== Requirement 1 ==
In the phytochrome text, what kind of light does the active Pfr form absorb?
== Requirement 2 ==
Copy out the phytochrome text starting at the words "For the design" and ending after "be examined [2].".
[[ Source document open ]]
In plants and some bacteria, members of the photoreceptor family of phytochromes regulate phototaxis, photosynthesis and production of protective pigments in response to light stimuli. The chromophore is encoded in the N-terminal domain of the protein [1]. There are two mayor types of phytochromes, type I (PhyA) and type II (PhyB and PhyC) [2, p.142]. Both exist in a biologically inactive form Pr absorbing red light and an active configuration Pfr which absorbs far-red light using a covalently attached tetraphyrrole chromophore for light absorption [5]. The interconversion between these two states takes only miliseconds [3]. While the Pr form is very stable (half live of about 100h), the Pfr form is faster degraded (type I half-life between 30min and 2h, type II half live around 8h) [2, p.142 ff].

Light-switchable gene systems utilize the phytochrome interacting factor Pif3, a basic helix-loop-helix protein, for light-induced gene expression. The N-Terminus of Pif3 selectively binds the Prf form of the phytochrome and rapidely dissociates in response to reconversion to the Pr state [3].

For the design of a light-activated system in Bacteria one has to consider that chromophores such as phycocyanobilin PBS are not naturally present; therefore, they either have to be added to the media or two genes for its biosynthesis starting from Haem have to be introduced [4]. Furthermore, the fact that phyotochromes can form sequesters in the Prf state in the timescale of seconds has to be examined [2].

Molecular Mechanism of the E. lemming

Remover part cos in overview?
[[ Source document closed ]]
[[ Entries supplied open ]]
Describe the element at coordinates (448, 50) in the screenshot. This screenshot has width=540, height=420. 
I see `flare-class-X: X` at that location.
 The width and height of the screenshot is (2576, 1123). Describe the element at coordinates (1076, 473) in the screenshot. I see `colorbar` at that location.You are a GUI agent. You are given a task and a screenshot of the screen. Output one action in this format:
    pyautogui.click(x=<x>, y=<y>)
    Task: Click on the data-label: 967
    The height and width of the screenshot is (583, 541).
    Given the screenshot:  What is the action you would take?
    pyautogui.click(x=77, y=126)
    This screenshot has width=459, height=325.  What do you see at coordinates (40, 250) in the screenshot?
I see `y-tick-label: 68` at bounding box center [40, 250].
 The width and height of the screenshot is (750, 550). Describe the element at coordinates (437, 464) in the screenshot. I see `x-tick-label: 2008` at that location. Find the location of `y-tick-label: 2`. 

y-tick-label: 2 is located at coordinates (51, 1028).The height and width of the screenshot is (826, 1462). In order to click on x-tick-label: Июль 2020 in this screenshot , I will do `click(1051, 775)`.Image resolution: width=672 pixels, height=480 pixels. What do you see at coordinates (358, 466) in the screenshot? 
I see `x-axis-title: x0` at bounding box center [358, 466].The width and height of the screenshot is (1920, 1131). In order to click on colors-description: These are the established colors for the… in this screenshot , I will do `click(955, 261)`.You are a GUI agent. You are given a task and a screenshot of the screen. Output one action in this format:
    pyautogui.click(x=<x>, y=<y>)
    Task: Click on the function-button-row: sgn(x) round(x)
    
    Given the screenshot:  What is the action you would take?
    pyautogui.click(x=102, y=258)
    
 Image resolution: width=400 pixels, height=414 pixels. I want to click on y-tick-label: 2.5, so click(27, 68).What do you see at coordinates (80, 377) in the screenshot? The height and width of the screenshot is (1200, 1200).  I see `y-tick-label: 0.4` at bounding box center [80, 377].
[[ Entries supplied closed ]]
== Expected output 1 ==
Far-red light.

== Expected output 2 ==
For the design of a light-activated system in Bacteria one has to consider that chromophores such as phycocyanobilin PBS are not naturally present; therefore, they either have to be added to the media or two genes for its biosynthesis starting from Haem have to be introduced [4]. Furthermore, the fact that phyotochromes can form sequesters in the Prf state in the timescale of seconds has to be examined [2].